I am a 57 year old mother of four grown children (two mine, two his) and one grandson. I have from the outside a perfect looking life, great husband, nice house, lots of friends……yet my life was a living nightmare, I thought I was going crazy and I was terrified. I was sure I was having early stages of Alzheimer's disease. I was unable to articulate words, sentences and thoughts the way I wanted to. I forgot words in mid sentence; I started using very simple words, less likely that I would forget them or how to use them correctly. I got to the point that I was afraid to talk in a group; (if you knew me you would understand how out of character that was for me, I’ve never met a stranger) I always loved talking with our friends.

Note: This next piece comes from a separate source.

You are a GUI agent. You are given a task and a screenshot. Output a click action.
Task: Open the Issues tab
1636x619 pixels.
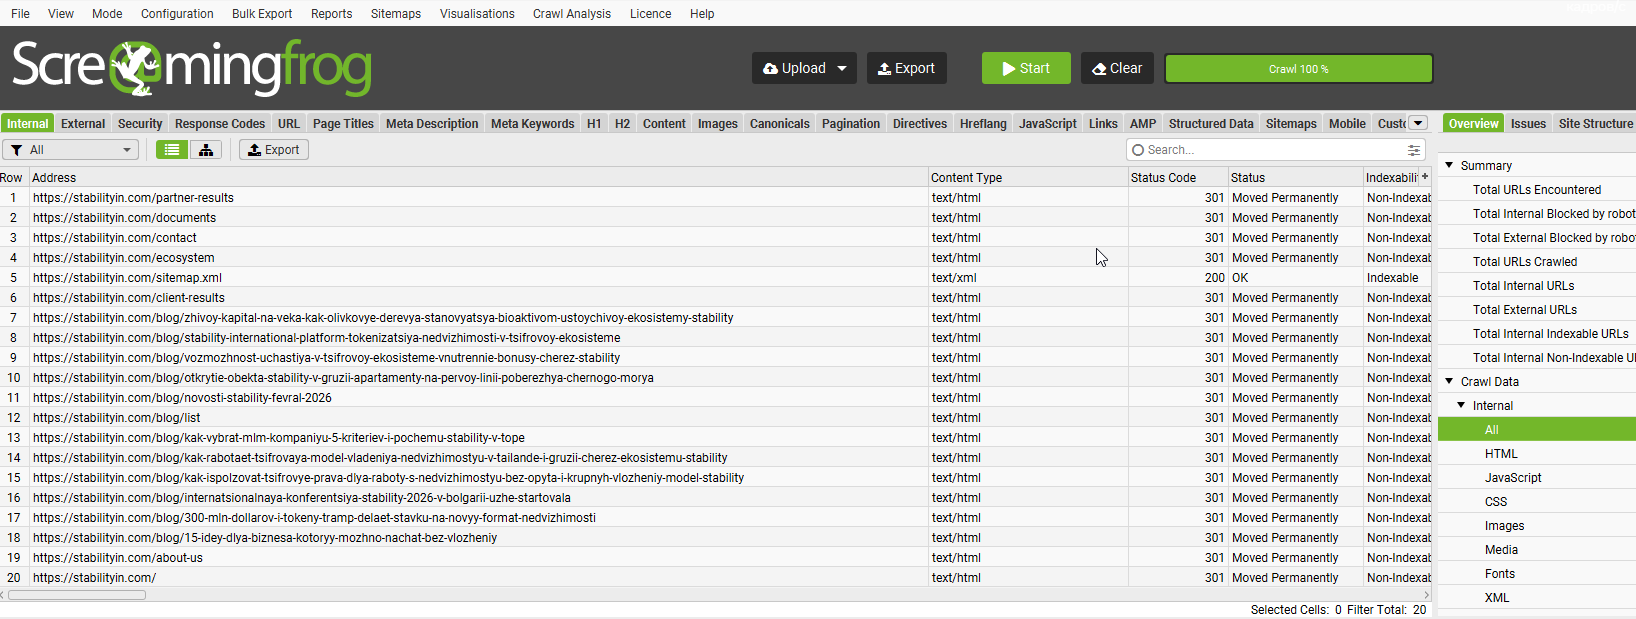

My husband would get irritated with me, mostly because the problem was getting worse, and he was terrified that something very serious was wrong. I felt so helpless when I forgot a word and I would look at him to help me find the correct word and he would just stare at me…… it was horrible.
I tried many things hormone replacement therapy, medical doctors (they wanted to put me on anti-depressants) because I was so depressed. I mentioned Adult ADD and they said…….”well, we have a great drug for that also”. I was losing hope and very desperate for help. I was ready to go on the drugs when I saw a TV special about neurofeedback training. I got the book they suggested started reading it and then began my search to find someone in this area that did that kind of work……the books said no drugs, limited amount of sessions with lasting results for the symptoms just like mine. I was extremely excited about the possibilities; it felt like the best solution so far.
I found and began working with Jack McIntyre and the results have been amazing. It took a few sessions to find the correct level to train me; I stayed with the training because the research I did about this process was so promising. Once we found the correct level for me change started happening very quickly. Within a couple weeks I saw huge improvement. My 11 year old grandson said to me, “Grandma you don’t forget words like you use to”. My husband also began seeing the changes.
Not only did my word recovery improve but I also saw changes in other areas of my life, things like staying on task, you know starting 10 different things at once, and not finishing any of them. Little by little I saw myself change those patterns (Jack’s guidance during the sessions also helped me learn better behaviors).
The run on voices in my head, especially when I went to bed…..all but stopped, improving my sleep which had been disturbed for 40 years. I had learned how to live on 4 to 5 hours of sleep, and rarely got 8 hours. My overall brain seemed to slow down and calm down, thoughts came slower and clearer. I stopped the massive amount of talking I use to do (my husband has been delighted). I became overall more settled and had a better feeling of well being.
I am now almost finished with the training and all the changes are holding, with the exception of my sleep. I had weeks of wonderful sleeping, going to sleep when my head hit the pillow and sleeping at least 7-8 hours. I then had a physical injury and the pain disrupted the good sleep cycle, we are working to get that locked in as successfully as the other areas.
Working with Jack and this process has been my salvation. You have no idea how horrible my life was before. Jack tested me for depression I was deeply depressed, scared, and out of control. He retested me a couple months later…..no more depression, I was getting back to my old self. If you are suffering from symptoms of Adult ADD know that a better life is possible, without drugs. It does take time and effort, but for me the results have been nothing short of amazing. Jack has been understanding, supportive, professional and very skilled at performing neurofeedback training; I highly recommend him and the process.